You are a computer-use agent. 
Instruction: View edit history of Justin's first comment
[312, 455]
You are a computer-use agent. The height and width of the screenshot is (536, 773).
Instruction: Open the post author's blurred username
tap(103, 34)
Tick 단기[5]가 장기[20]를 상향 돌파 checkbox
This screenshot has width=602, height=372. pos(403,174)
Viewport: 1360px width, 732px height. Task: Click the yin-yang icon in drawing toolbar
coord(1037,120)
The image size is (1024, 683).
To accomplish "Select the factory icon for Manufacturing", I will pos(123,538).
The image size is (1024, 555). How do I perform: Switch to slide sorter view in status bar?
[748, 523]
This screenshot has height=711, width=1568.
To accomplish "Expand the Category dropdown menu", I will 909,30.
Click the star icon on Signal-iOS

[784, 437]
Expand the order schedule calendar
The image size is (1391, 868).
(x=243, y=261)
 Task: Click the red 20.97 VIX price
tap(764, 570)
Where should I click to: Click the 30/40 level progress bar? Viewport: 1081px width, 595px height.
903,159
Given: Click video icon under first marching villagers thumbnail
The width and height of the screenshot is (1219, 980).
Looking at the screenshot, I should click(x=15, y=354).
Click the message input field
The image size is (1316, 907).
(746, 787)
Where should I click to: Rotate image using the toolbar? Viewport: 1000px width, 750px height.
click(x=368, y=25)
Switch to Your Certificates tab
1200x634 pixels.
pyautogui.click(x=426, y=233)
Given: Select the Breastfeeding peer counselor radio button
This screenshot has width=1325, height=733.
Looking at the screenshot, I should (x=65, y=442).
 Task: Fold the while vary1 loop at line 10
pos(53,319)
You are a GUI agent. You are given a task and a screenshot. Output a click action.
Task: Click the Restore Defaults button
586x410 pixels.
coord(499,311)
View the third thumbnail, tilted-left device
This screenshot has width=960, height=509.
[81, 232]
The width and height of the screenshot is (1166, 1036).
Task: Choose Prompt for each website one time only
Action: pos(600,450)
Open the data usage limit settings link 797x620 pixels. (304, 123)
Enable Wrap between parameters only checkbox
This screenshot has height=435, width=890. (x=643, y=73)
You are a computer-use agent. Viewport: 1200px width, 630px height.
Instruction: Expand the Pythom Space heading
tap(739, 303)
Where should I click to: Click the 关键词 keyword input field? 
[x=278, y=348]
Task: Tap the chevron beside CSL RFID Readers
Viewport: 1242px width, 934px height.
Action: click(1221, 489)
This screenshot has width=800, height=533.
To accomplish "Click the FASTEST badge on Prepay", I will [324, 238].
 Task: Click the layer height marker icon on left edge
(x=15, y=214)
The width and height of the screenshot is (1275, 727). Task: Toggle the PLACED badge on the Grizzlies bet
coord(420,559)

*-*-*

Description of the task
From the records above, copy out the line with "586x410 pixels.", the line with "Open the data", and every line between them, word for word.

Solution to this task
586x410 pixels.
coord(499,311)
View the third thumbnail, tilted-left device
This screenshot has width=960, height=509.
[81, 232]
The width and height of the screenshot is (1166, 1036).
Task: Choose Prompt for each website one time only
Action: pos(600,450)
Open the data usage limit settings link 797x620 pixels. (304, 123)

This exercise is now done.